Additionally, National Geographic ran a data visualization communication contest on plastic waste as seen here.

Learning goals

Visualising numerical and categorical data and interpreting visualisations
Recreating visualizations
Getting more practice using with R and RStudio

Packages

We’ll use the tidyverse package for this analysis.

library(tidyverse)

Data

The dataset for this assignment can be found as a csv file. You can read it in using the following (make sure you save the data in your working directory).

plastic_waste <- read_csv("data03/plastic-waste.csv")

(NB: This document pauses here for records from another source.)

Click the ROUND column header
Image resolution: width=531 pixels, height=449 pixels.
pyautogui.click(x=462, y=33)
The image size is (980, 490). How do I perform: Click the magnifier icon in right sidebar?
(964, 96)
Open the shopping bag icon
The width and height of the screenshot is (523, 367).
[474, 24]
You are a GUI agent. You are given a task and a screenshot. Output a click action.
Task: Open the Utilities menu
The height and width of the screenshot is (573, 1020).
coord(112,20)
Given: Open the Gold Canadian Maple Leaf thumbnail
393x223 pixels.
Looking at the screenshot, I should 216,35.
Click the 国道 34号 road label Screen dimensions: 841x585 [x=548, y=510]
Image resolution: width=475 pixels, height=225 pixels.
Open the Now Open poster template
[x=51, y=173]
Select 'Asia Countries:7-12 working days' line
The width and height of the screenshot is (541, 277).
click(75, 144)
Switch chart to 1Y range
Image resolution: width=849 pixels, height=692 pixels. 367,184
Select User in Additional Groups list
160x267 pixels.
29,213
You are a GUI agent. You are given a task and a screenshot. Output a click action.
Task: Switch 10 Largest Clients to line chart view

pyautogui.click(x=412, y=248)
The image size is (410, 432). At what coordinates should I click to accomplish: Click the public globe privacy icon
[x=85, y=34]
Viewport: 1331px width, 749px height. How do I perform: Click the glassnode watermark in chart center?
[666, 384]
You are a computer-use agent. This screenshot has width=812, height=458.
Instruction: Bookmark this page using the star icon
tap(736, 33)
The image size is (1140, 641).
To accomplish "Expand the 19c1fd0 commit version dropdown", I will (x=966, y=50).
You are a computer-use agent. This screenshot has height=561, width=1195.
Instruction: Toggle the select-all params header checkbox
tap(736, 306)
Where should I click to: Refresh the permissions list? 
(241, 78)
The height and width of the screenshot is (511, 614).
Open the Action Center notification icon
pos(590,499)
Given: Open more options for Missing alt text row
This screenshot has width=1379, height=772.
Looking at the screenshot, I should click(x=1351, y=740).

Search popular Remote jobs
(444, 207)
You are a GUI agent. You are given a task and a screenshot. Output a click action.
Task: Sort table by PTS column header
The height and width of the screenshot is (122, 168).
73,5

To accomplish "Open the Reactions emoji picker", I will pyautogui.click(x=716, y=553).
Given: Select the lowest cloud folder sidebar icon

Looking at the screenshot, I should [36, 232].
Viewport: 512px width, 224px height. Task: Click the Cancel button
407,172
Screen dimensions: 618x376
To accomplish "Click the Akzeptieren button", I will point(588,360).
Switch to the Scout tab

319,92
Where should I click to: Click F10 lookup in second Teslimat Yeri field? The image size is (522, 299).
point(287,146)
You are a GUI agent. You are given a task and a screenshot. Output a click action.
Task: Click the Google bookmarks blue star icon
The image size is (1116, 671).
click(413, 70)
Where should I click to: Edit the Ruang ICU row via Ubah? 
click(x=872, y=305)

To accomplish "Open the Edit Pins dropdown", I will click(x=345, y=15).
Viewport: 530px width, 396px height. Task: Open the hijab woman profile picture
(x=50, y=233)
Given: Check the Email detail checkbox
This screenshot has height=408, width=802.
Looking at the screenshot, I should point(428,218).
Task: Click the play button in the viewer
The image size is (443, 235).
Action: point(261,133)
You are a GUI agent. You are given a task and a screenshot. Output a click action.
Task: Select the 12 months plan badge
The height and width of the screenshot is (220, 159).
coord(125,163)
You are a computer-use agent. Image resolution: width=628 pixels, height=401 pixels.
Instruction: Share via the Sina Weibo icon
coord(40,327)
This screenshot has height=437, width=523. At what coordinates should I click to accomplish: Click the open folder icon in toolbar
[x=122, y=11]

The variable descriptions are as follows:

code: 3 Letter country code
entity: Country name
continent: Continent name
year: Year
gdp_per_cap: GDP per capita constant 2011 international $, rate
plastic_waste_per_cap: Amount of plastic waste per capita in kg/day
mismanaged_plastic_waste_per_cap: Amount of mismanaged plastic waste per capita in kg/day
mismanaged_plastic_waste: Tonnes of mismanaged plastic waste
coastal_pop: Number of individuals living on/near coast
total_pop: Total population according to Gapminder

Warm up

Verify that the dataset has loaded into the Environment. How many observations are in the dataset? Clicking on the dataset in the Environment will allow you to inspect it more carefully. Alternatively, you can type View(plastic_waste) into the Console to do this.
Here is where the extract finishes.